● REQUIREMENT A:
Reproduce the entire text below on gold versus gold miner ETFs, word for word.

● TEXT SEGMENT:
>> Start

Gold vs. Gold Miner ETFs

The Rise of Gold ETPs

While gold miners have historically traded at a premium to other equity sectors, their P/E ratios have fallen below those of the S&P500 and of the base metal miners. Based on historical P/E ratios2, gold miners are now trading 70% below their 10-year average and 48% below their 5-year average. While the average P/E ratio of the companies constituting the S&P500 and the material sector within the S&P500 dropped by 26% and 40% respectively over the past 10 years, gold miners’ multiple fell by over 70% over the same period (Figure 1).

This trend is unlikely to continue, given the changes that the industry as a whole is undertaking. Although the recent changes in management and strategy will take time to produce a material impact on the industry, with average P/Es now below the mining sector average, current valuations may set a floor to any further de-rating. While poor management, skyrocketing costs and lack of new mine production probably had an impact on the drop in gold miners’ P/E values, the introduction of gold ETPs may also have played a role by giving investors alternative access to the gold price performance. Since the introduction of the world first physically-backed gold exchange-traded product in 2003 by ETF Securities, the gold market has undergone radical changes. Prior to the advent of gold ETPs, many investors interested in gaining exposure to gold had to rely on gold mining stocks. Gold ETPs have made it easier for investors to gain direct exposure to the gold price, removing the need to own gold miners in order to get exposure to gold price moves. From its peak in 2010, the gold mining sector has lost approximately US$125bn in market capitalization; over the same period gold ETP holdings have increased by US$45bn (Figure 9). The two are not necessarily directly linked, but anecdotal evidence indicates that some investors have chosen to get their gold exposure through ETPs rather than through gold miners.

>> End

● LISTING:

>> Start

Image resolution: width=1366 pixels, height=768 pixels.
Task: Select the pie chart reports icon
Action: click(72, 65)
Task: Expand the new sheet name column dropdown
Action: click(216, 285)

>> End
>> Start

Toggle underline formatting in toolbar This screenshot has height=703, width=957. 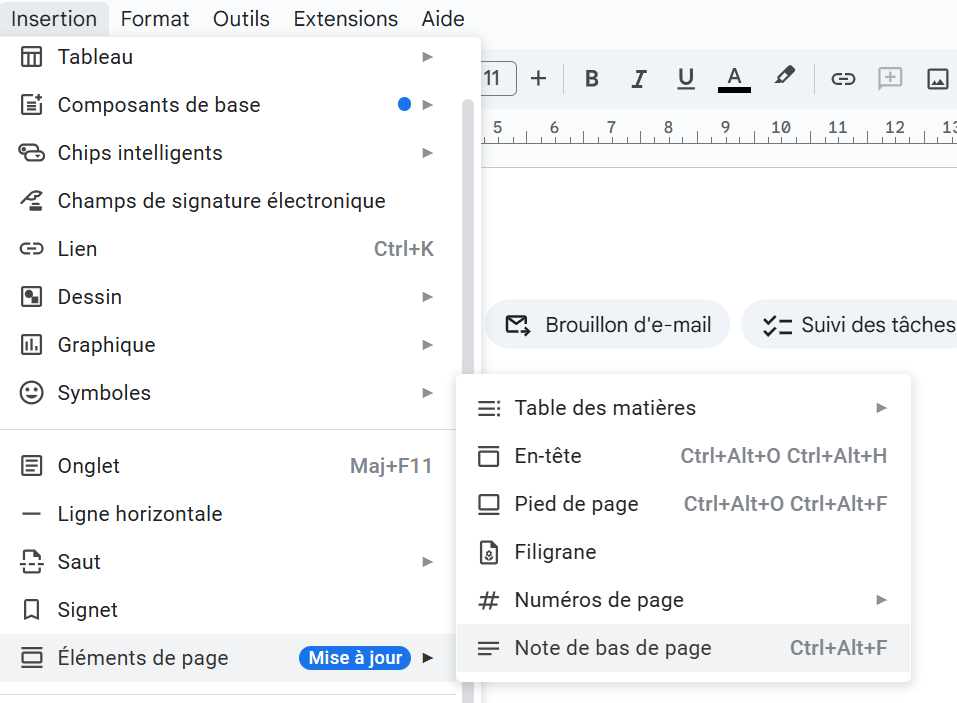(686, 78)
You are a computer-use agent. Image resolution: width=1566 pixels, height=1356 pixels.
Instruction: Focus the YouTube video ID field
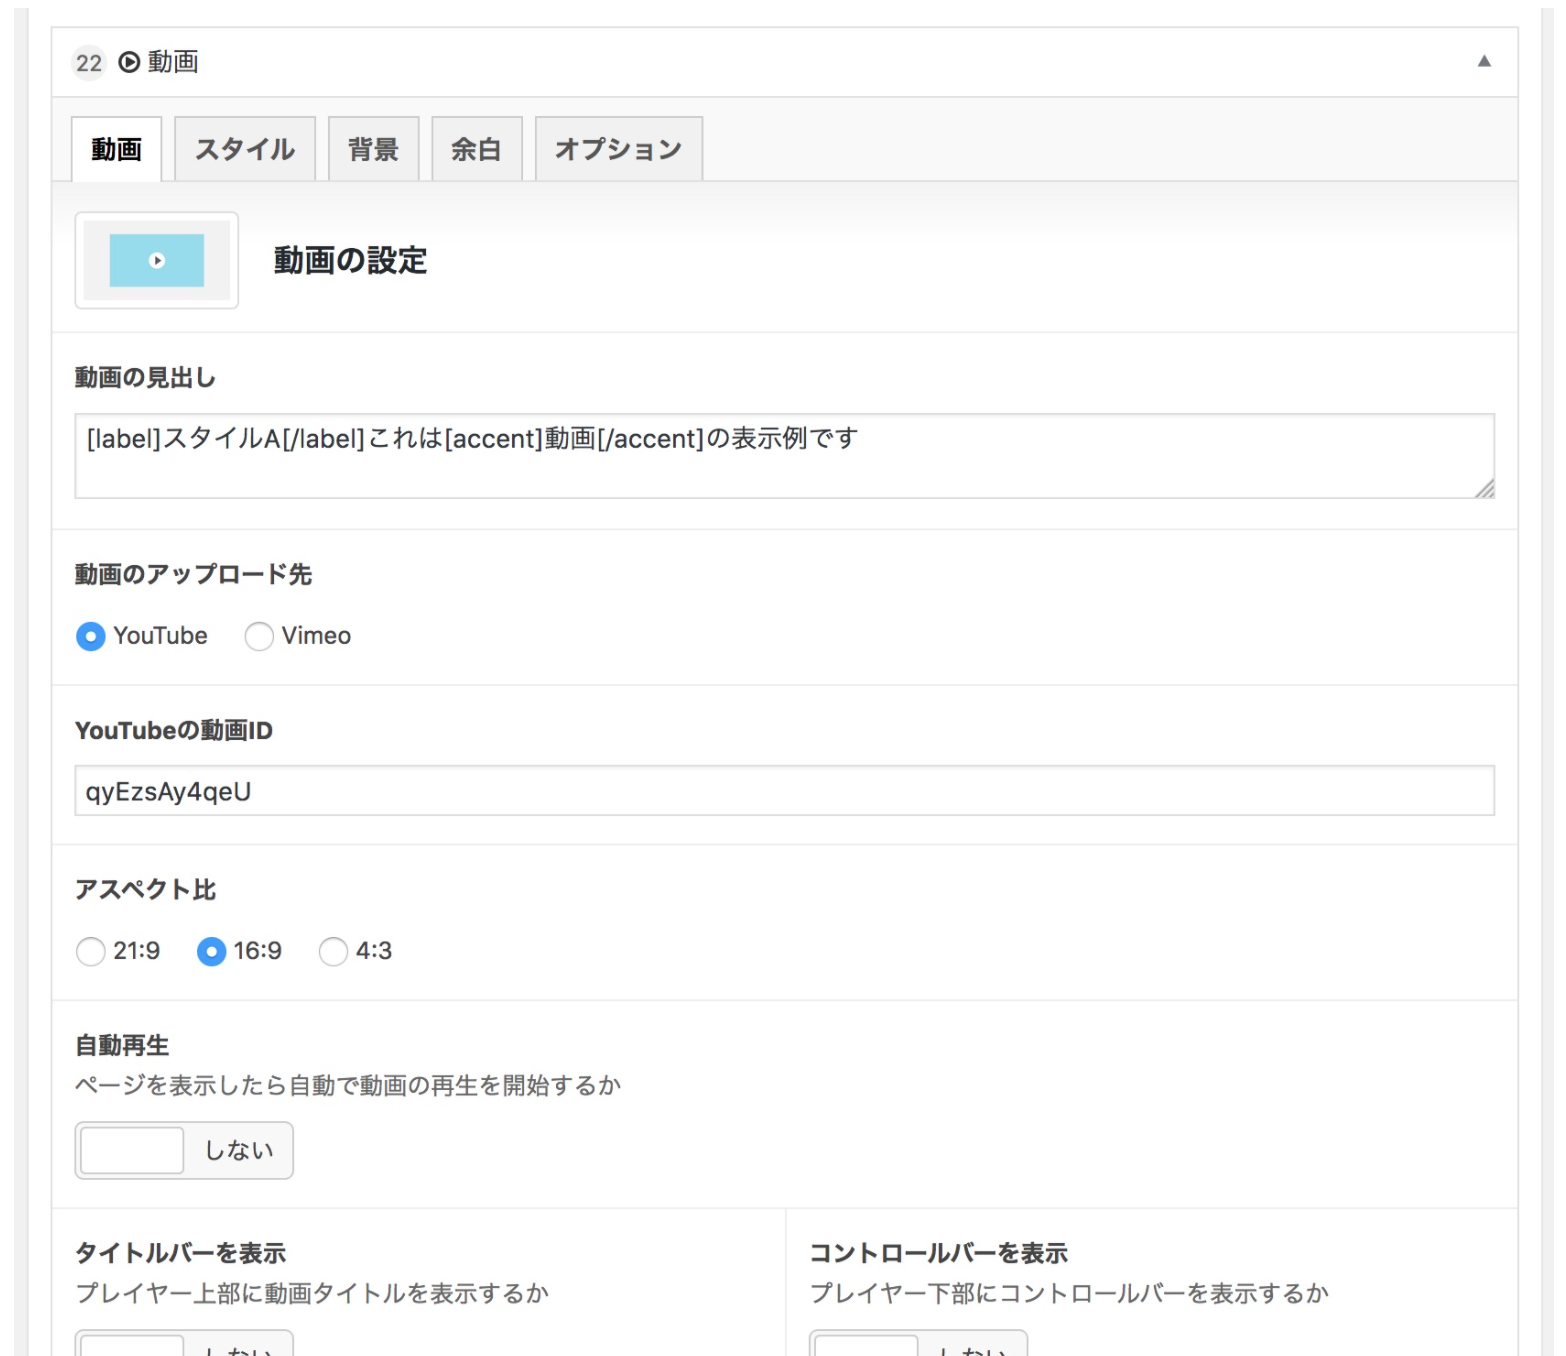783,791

>> End
>> Start

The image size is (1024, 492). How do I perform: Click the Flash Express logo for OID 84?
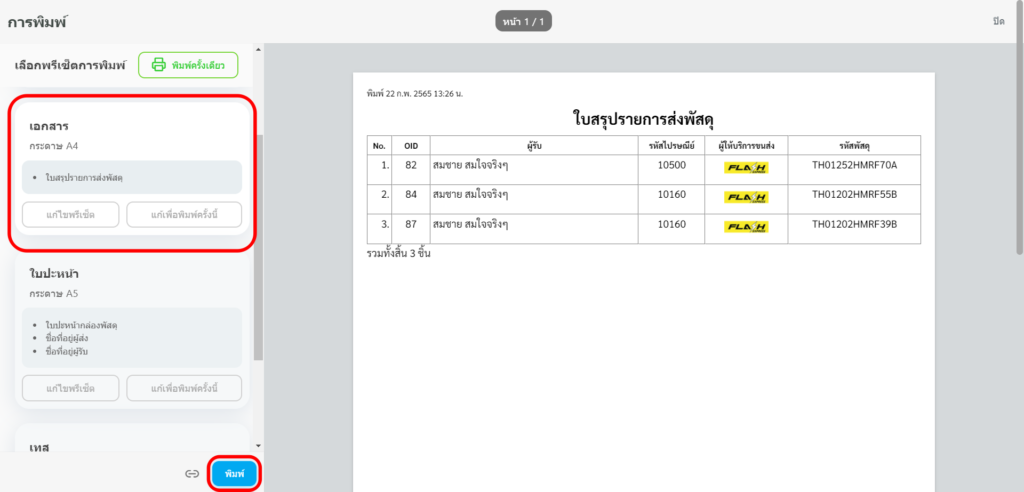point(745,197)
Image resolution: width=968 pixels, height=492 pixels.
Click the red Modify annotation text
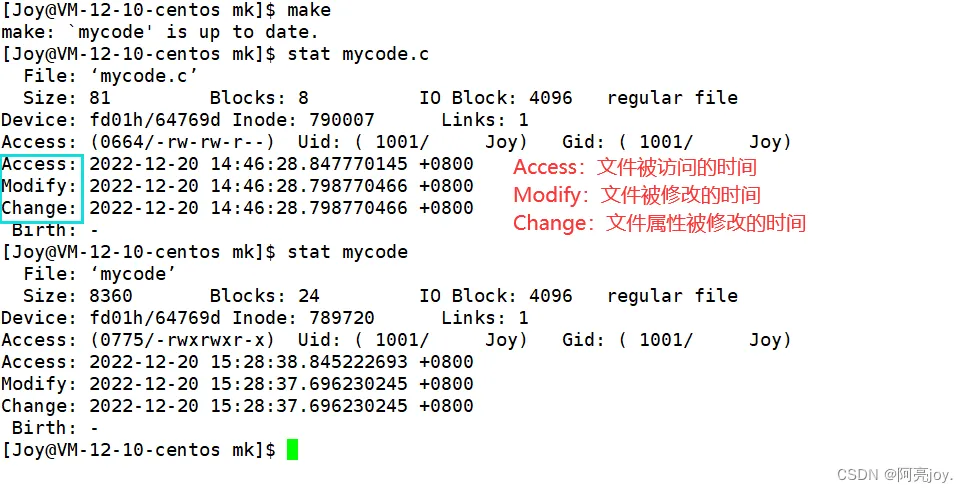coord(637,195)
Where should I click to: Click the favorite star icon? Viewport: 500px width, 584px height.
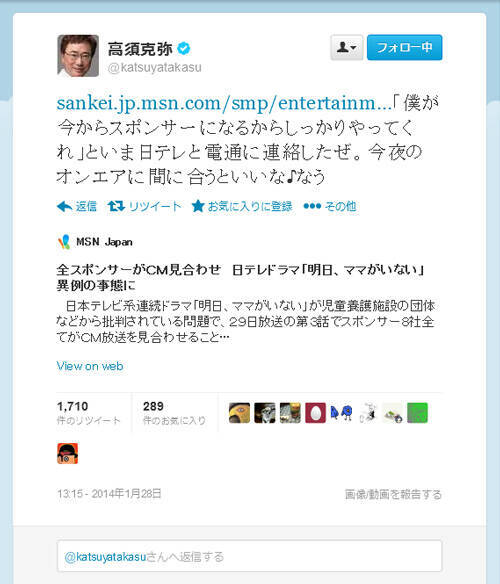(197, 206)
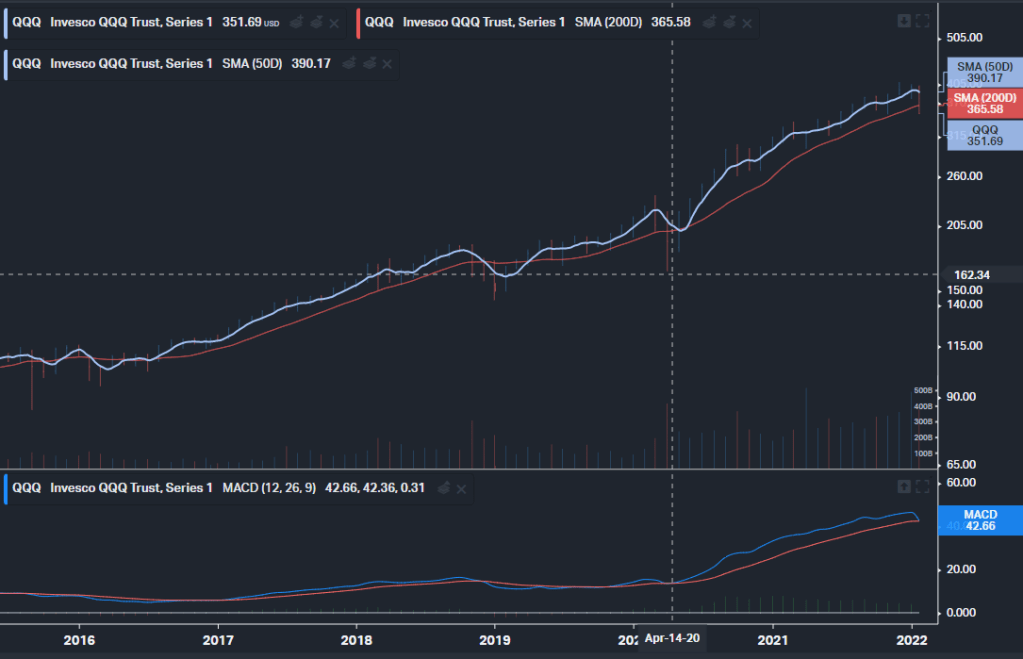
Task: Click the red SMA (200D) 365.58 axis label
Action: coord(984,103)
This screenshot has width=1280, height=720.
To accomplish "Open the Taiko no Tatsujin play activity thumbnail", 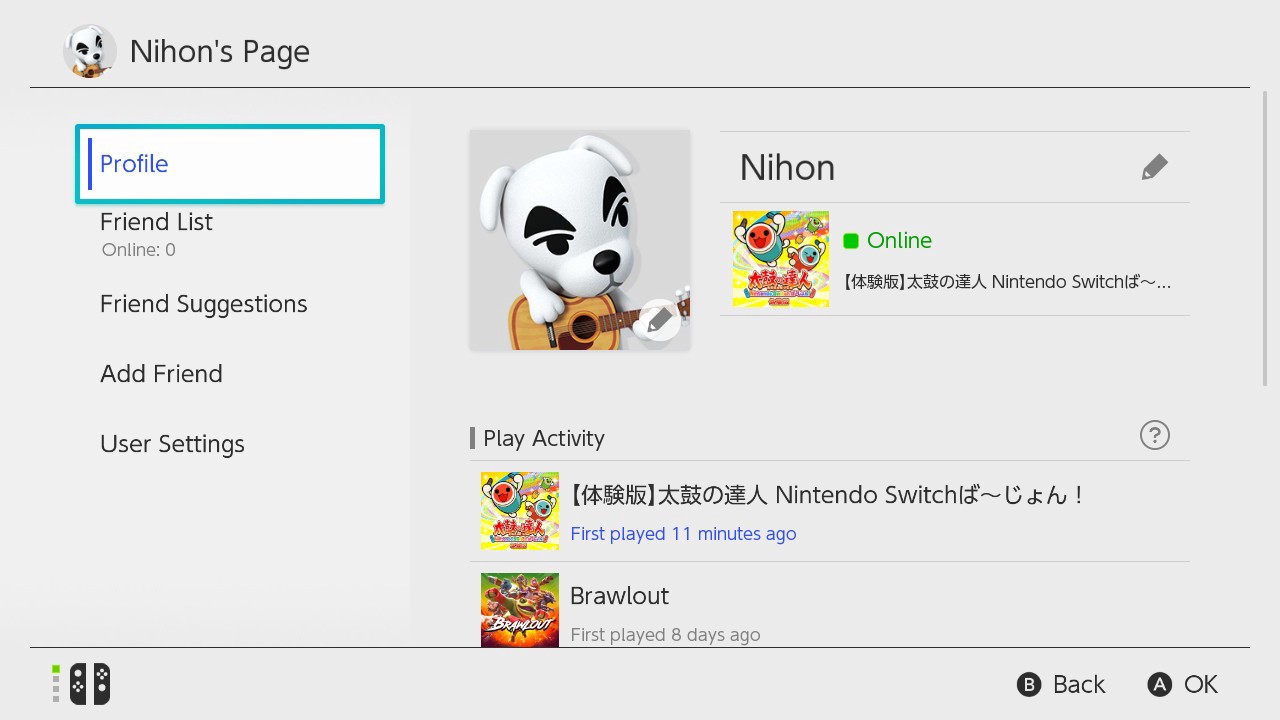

>> End

● REQUIREMENT B:
Pick out every line in the rows above that contains the string "Action". Matching is case-sensitive.

● SOLUTION A:
Gold vs. Gold Miner ETFs

The Rise of Gold ETPs

While gold miners have historically traded at a premium to other equity sectors, their P/E ratios have fallen below those of the S&P500 and of the base metal miners. Based on historical P/E ratios2, gold miners are now trading 70% below their 10-year average and 48% below their 5-year average. While the average P/E ratio of the companies constituting the S&P500 and the material sector within the S&P500 dropped by 26% and 40% respectively over the past 10 years, gold miners’ multiple fell by over 70% over the same period (Figure 1).

This trend is unlikely to continue, given the changes that the industry as a whole is undertaking. Although the recent changes in management and strategy will take time to produce a material impact on the industry, with average P/Es now below the mining sector average, current valuations may set a floor to any further de-rating. While poor management, skyrocketing costs and lack of new mine production probably had an impact on the drop in gold miners’ P/E values, the introduction of gold ETPs may also have played a role by giving investors alternative access to the gold price performance. Since the introduction of the world first physically-backed gold exchange-traded product in 2003 by ETF Securities, the gold market has undergone radical changes. Prior to the advent of gold ETPs, many investors interested in gaining exposure to gold had to rely on gold mining stocks. Gold ETPs have made it easier for investors to gain direct exposure to the gold price, removing the need to own gold miners in order to get exposure to gold price moves. From its peak in 2010, the gold mining sector has lost approximately US$125bn in market capitalization; over the same period gold ETP holdings have increased by US$45bn (Figure 9). The two are not necessarily directly linked, but anecdotal evidence indicates that some investors have chosen to get their gold exposure through ETPs rather than through gold miners.

● SOLUTION B:
Action: click(72, 65)
Action: click(216, 285)
Action: coord(984,103)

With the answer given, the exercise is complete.